(begin)

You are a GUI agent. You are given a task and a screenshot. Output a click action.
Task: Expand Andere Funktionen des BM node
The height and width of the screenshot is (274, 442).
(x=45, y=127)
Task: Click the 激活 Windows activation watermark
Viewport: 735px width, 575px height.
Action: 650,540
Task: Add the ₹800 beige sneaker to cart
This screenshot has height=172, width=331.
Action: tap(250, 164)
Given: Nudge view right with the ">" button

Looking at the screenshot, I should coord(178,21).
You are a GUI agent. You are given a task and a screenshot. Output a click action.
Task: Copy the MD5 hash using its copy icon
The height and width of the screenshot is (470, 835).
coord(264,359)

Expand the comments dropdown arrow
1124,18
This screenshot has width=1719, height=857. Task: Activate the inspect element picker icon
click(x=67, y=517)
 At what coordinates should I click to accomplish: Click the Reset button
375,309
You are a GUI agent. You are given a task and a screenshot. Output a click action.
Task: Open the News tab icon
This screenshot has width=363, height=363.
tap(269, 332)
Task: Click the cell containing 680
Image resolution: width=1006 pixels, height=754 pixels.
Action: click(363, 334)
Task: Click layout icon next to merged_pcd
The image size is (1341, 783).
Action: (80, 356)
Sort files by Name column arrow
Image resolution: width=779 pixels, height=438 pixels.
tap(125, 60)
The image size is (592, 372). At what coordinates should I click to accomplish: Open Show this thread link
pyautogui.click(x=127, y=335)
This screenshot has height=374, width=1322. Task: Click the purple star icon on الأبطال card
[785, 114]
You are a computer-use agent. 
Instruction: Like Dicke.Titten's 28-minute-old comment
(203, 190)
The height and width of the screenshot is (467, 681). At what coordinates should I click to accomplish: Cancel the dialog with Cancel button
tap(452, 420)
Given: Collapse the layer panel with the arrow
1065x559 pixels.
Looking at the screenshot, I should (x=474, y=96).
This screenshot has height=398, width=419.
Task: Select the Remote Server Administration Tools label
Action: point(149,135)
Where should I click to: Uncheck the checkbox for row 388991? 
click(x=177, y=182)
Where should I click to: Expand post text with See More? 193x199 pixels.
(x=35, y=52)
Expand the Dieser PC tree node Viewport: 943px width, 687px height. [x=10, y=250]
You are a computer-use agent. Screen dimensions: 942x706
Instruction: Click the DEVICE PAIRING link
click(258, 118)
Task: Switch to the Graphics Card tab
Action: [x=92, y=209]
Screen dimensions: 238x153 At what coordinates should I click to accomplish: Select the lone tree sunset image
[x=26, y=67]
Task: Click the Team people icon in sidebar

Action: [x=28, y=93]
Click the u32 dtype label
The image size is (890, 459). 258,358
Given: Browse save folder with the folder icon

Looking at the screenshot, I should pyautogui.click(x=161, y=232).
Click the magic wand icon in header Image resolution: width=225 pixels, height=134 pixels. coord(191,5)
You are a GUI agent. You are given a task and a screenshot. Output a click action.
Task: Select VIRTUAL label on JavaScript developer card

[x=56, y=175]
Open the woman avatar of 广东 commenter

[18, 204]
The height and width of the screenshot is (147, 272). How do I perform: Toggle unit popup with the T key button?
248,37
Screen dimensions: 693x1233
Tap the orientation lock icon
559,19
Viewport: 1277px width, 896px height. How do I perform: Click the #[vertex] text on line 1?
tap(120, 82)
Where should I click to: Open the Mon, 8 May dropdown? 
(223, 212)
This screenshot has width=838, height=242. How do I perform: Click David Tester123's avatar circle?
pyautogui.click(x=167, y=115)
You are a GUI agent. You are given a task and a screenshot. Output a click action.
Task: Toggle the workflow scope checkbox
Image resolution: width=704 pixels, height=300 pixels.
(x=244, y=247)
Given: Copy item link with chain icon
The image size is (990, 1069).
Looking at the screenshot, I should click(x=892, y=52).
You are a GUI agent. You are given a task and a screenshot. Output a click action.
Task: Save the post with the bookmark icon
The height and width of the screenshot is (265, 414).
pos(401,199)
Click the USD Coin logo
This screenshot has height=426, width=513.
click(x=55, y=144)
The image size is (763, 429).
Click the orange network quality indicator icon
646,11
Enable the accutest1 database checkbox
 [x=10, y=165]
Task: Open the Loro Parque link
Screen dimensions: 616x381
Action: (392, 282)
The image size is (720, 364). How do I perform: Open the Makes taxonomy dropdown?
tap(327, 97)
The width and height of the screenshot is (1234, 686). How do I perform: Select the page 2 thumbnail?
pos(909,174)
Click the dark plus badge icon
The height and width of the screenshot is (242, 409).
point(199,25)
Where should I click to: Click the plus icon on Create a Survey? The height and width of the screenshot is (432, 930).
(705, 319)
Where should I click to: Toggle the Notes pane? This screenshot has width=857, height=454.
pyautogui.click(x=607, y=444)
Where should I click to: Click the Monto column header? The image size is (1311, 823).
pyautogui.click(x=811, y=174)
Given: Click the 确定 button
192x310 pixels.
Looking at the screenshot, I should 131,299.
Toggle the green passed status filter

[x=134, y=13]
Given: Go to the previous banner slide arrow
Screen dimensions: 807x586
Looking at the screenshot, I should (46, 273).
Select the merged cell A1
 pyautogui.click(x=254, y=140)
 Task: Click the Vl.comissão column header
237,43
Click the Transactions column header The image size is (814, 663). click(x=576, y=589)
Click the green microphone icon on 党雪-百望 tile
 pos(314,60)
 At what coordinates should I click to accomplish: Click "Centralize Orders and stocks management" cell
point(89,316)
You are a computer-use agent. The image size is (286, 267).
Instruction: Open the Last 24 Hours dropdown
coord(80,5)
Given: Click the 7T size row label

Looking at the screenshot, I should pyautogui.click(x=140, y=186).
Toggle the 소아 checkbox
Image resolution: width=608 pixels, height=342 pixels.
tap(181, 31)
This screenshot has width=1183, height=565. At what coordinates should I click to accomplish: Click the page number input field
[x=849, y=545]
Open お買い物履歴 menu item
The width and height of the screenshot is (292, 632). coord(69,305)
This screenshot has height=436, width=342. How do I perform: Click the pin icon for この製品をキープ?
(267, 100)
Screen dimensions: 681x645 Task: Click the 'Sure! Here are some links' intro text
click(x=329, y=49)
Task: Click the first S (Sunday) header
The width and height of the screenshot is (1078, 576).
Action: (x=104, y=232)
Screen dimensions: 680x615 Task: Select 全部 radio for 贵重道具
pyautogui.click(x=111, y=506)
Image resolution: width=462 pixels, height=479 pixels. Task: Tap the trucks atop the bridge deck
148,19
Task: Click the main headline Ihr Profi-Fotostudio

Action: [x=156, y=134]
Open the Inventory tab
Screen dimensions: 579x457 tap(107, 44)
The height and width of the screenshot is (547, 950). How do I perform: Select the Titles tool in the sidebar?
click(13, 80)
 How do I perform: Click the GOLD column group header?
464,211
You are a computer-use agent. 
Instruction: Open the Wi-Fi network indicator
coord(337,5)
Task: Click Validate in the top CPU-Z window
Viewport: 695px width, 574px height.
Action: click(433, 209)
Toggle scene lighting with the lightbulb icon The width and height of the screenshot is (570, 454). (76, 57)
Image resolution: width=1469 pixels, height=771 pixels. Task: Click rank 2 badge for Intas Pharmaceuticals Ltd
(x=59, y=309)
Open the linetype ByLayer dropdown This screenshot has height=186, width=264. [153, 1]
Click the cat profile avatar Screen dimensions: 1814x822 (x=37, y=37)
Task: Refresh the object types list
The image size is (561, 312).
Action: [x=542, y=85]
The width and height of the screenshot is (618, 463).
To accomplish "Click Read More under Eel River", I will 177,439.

(end)

CHALLENGE - Transcribe the rows above word for word, from the first line to the last.

COMPLETE ANSWER -
You are a GUI agent. You are given a task and a screenshot. Output a click action.
Task: Expand Andere Funktionen des BM node
The height and width of the screenshot is (274, 442).
(x=45, y=127)
Task: Click the 激活 Windows activation watermark
Viewport: 735px width, 575px height.
Action: 650,540
Task: Add the ₹800 beige sneaker to cart
This screenshot has height=172, width=331.
Action: tap(250, 164)
Given: Nudge view right with the ">" button

Looking at the screenshot, I should coord(178,21).
You are a GUI agent. You are given a task and a screenshot. Output a click action.
Task: Copy the MD5 hash using its copy icon
The height and width of the screenshot is (470, 835).
coord(264,359)

Expand the comments dropdown arrow
1124,18
This screenshot has width=1719, height=857. Task: Activate the inspect element picker icon
click(x=67, y=517)
 At what coordinates should I click to accomplish: Click the Reset button
375,309
You are a GUI agent. You are given a task and a screenshot. Output a click action.
Task: Open the News tab icon
This screenshot has width=363, height=363.
tap(269, 332)
Task: Click the cell containing 680
Image resolution: width=1006 pixels, height=754 pixels.
Action: click(363, 334)
Task: Click layout icon next to merged_pcd
The image size is (1341, 783).
Action: (80, 356)
Sort files by Name column arrow
Image resolution: width=779 pixels, height=438 pixels.
tap(125, 60)
The image size is (592, 372). At what coordinates should I click to accomplish: Open Show this thread link
pyautogui.click(x=127, y=335)
This screenshot has height=374, width=1322. Task: Click the purple star icon on الأبطال card
[785, 114]
You are a computer-use agent. 
Instruction: Like Dicke.Titten's 28-minute-old comment
(203, 190)
The height and width of the screenshot is (467, 681). At what coordinates should I click to accomplish: Cancel the dialog with Cancel button
tap(452, 420)
Given: Collapse the layer panel with the arrow
1065x559 pixels.
Looking at the screenshot, I should (x=474, y=96).
This screenshot has height=398, width=419.
Task: Select the Remote Server Administration Tools label
Action: point(149,135)
Where should I click to: Uncheck the checkbox for row 388991? 
click(x=177, y=182)
Where should I click to: Expand post text with See More? 193x199 pixels.
(x=35, y=52)
Expand the Dieser PC tree node Viewport: 943px width, 687px height. [x=10, y=250]
You are a computer-use agent. Screen dimensions: 942x706
Instruction: Click the DEVICE PAIRING link
click(258, 118)
Task: Switch to the Graphics Card tab
Action: [x=92, y=209]
Screen dimensions: 238x153 At what coordinates should I click to accomplish: Select the lone tree sunset image
[x=26, y=67]
Task: Click the Team people icon in sidebar

Action: [x=28, y=93]
Click the u32 dtype label
The image size is (890, 459). 258,358
Given: Browse save folder with the folder icon

Looking at the screenshot, I should pyautogui.click(x=161, y=232).
Click the magic wand icon in header Image resolution: width=225 pixels, height=134 pixels. coord(191,5)
You are a GUI agent. You are given a task and a screenshot. Output a click action.
Task: Select VIRTUAL label on JavaScript developer card

[x=56, y=175]
Open the woman avatar of 广东 commenter

[18, 204]
The height and width of the screenshot is (147, 272). How do I perform: Toggle unit popup with the T key button?
248,37
Screen dimensions: 693x1233
Tap the orientation lock icon
559,19
Viewport: 1277px width, 896px height. How do I perform: Click the #[vertex] text on line 1?
tap(120, 82)
Where should I click to: Open the Mon, 8 May dropdown? 
(223, 212)
This screenshot has width=838, height=242. How do I perform: Click David Tester123's avatar circle?
pyautogui.click(x=167, y=115)
You are a GUI agent. You are given a task and a screenshot. Output a click action.
Task: Toggle the workflow scope checkbox
Image resolution: width=704 pixels, height=300 pixels.
(x=244, y=247)
Given: Copy item link with chain icon
The image size is (990, 1069).
Looking at the screenshot, I should click(x=892, y=52).
You are a GUI agent. You are given a task and a screenshot. Output a click action.
Task: Save the post with the bookmark icon
The height and width of the screenshot is (265, 414).
pos(401,199)
Click the USD Coin logo
This screenshot has height=426, width=513.
click(x=55, y=144)
The image size is (763, 429).
Click the orange network quality indicator icon
646,11
Enable the accutest1 database checkbox
 [x=10, y=165]
Task: Open the Loro Parque link
Screen dimensions: 616x381
Action: (392, 282)
The image size is (720, 364). How do I perform: Open the Makes taxonomy dropdown?
tap(327, 97)
The width and height of the screenshot is (1234, 686). How do I perform: Select the page 2 thumbnail?
pos(909,174)
Click the dark plus badge icon
The height and width of the screenshot is (242, 409).
point(199,25)
Where should I click to: Click the plus icon on Create a Survey? The height and width of the screenshot is (432, 930).
(705, 319)
Where should I click to: Toggle the Notes pane? This screenshot has width=857, height=454.
pyautogui.click(x=607, y=444)
Where should I click to: Click the Monto column header? The image size is (1311, 823).
pyautogui.click(x=811, y=174)
Given: Click the 确定 button
192x310 pixels.
Looking at the screenshot, I should 131,299.
Toggle the green passed status filter

[x=134, y=13]
Given: Go to the previous banner slide arrow
Screen dimensions: 807x586
Looking at the screenshot, I should (46, 273).
Select the merged cell A1
 pyautogui.click(x=254, y=140)
 Task: Click the Vl.comissão column header
237,43
Click the Transactions column header The image size is (814, 663). click(x=576, y=589)
Click the green microphone icon on 党雪-百望 tile
 pos(314,60)
 At what coordinates should I click to accomplish: Click "Centralize Orders and stocks management" cell
point(89,316)
You are a computer-use agent. The image size is (286, 267).
Instruction: Open the Last 24 Hours dropdown
coord(80,5)
Given: Click the 7T size row label

Looking at the screenshot, I should pyautogui.click(x=140, y=186).
Toggle the 소아 checkbox
Image resolution: width=608 pixels, height=342 pixels.
tap(181, 31)
This screenshot has width=1183, height=565. At what coordinates should I click to accomplish: Click the page number input field
[x=849, y=545]
Open お買い物履歴 menu item
The width and height of the screenshot is (292, 632). coord(69,305)
This screenshot has height=436, width=342. How do I perform: Click the pin icon for この製品をキープ?
(267, 100)
Screen dimensions: 681x645 Task: Click the 'Sure! Here are some links' intro text
click(x=329, y=49)
Task: Click the first S (Sunday) header
The width and height of the screenshot is (1078, 576).
Action: (x=104, y=232)
Screen dimensions: 680x615 Task: Select 全部 radio for 贵重道具
pyautogui.click(x=111, y=506)
Image resolution: width=462 pixels, height=479 pixels. Task: Tap the trucks atop the bridge deck
148,19
Task: Click the main headline Ihr Profi-Fotostudio

Action: [x=156, y=134]
Open the Inventory tab
Screen dimensions: 579x457 tap(107, 44)
The height and width of the screenshot is (547, 950). How do I perform: Select the Titles tool in the sidebar?
click(13, 80)
 How do I perform: Click the GOLD column group header?
464,211
You are a computer-use agent. 
Instruction: Open the Wi-Fi network indicator
coord(337,5)
Task: Click Validate in the top CPU-Z window
Viewport: 695px width, 574px height.
Action: click(433, 209)
Toggle scene lighting with the lightbulb icon The width and height of the screenshot is (570, 454). (76, 57)
Image resolution: width=1469 pixels, height=771 pixels. Task: Click rank 2 badge for Intas Pharmaceuticals Ltd
(x=59, y=309)
Open the linetype ByLayer dropdown This screenshot has height=186, width=264. [153, 1]
Click the cat profile avatar Screen dimensions: 1814x822 (x=37, y=37)
Task: Refresh the object types list
The image size is (561, 312).
Action: [x=542, y=85]
The width and height of the screenshot is (618, 463).
To accomplish "Click Read More under Eel River", I will 177,439.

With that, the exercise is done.